“He’s the one I want,” I said to R, trying to track this individual in the midst of a feeding mêlée, “because he’s almost into his breeding plumage.” In truth though, male and female black-headed gulls are identically marked, and I have no idea which this was; I suspect only another gull would know.
There are around 140,000 resident pairs of black-headed gulls in this country, breeding in colonies on both fresh-water and coastal marshes, and around lakes, reservoirs, and flooded gravel pits. In winter these colonies disperse and the gulls spread out to winter feeding grounds all across the country, with European migrants swelling the total population to over two million birds. By the time this bird’s head is entirely chocolate brown, except for ring of white feathers and red skin immediately around its eye, it will be thinking of moving back to its breeding territory. By April all the black-headed gulls will have left Stratford-upon-Avon, and they won’t return until the autumn.
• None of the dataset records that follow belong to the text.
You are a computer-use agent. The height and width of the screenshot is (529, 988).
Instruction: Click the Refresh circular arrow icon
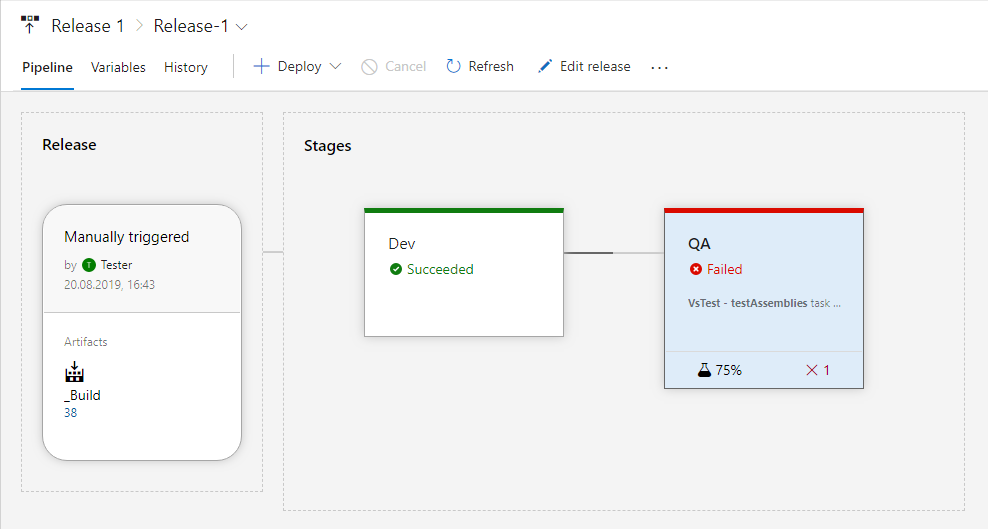453,67
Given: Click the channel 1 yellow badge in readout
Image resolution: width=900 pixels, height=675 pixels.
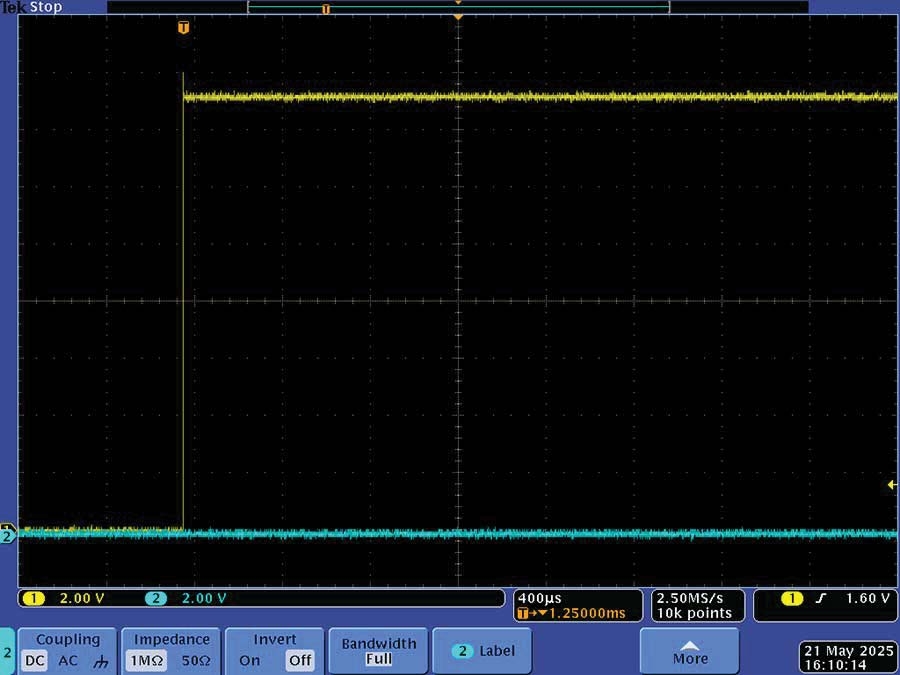Looking at the screenshot, I should pos(33,599).
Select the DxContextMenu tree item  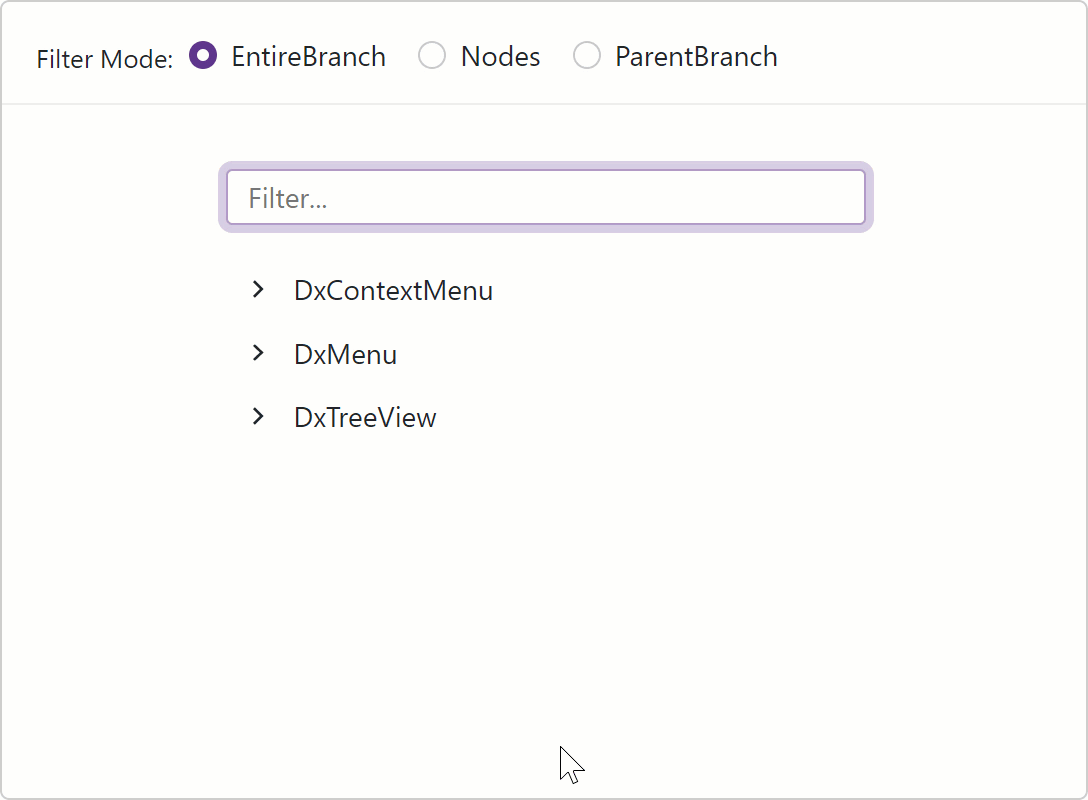(x=393, y=291)
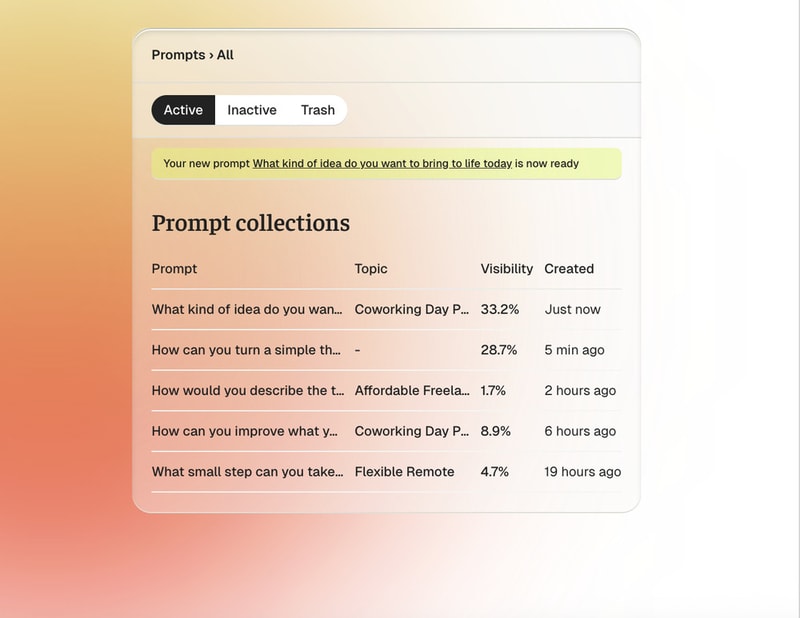Select the "How would you describe the t..." prompt
The width and height of the screenshot is (800, 618).
click(x=247, y=391)
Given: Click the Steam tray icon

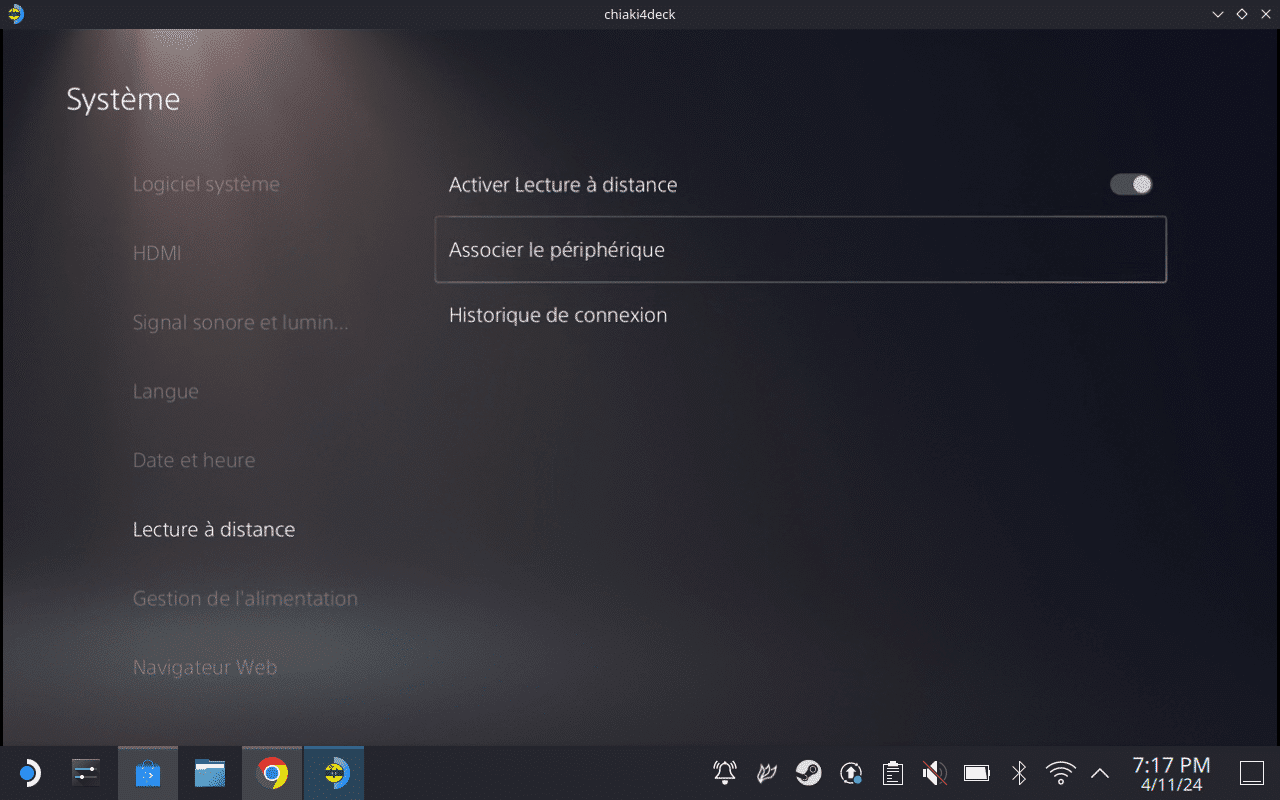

R and I were in Stratford – in principle – to pick up some items from Waitrose that I wasn’t able to have delivered yesterday, but just as importantly we wanted to get out of the valley, which was sunk in deep gloom, and spend a couple of hours somewhere brighter. In the event Stratford wasn’t all that much brighter, as you can see from the water here, which is reflecting a bright green and cream shed but has wound up looking like the worst kind of 1970s wallpaper. Nonetheless, it wasn’t home and it had cake, so we still felt that on balance we’d won.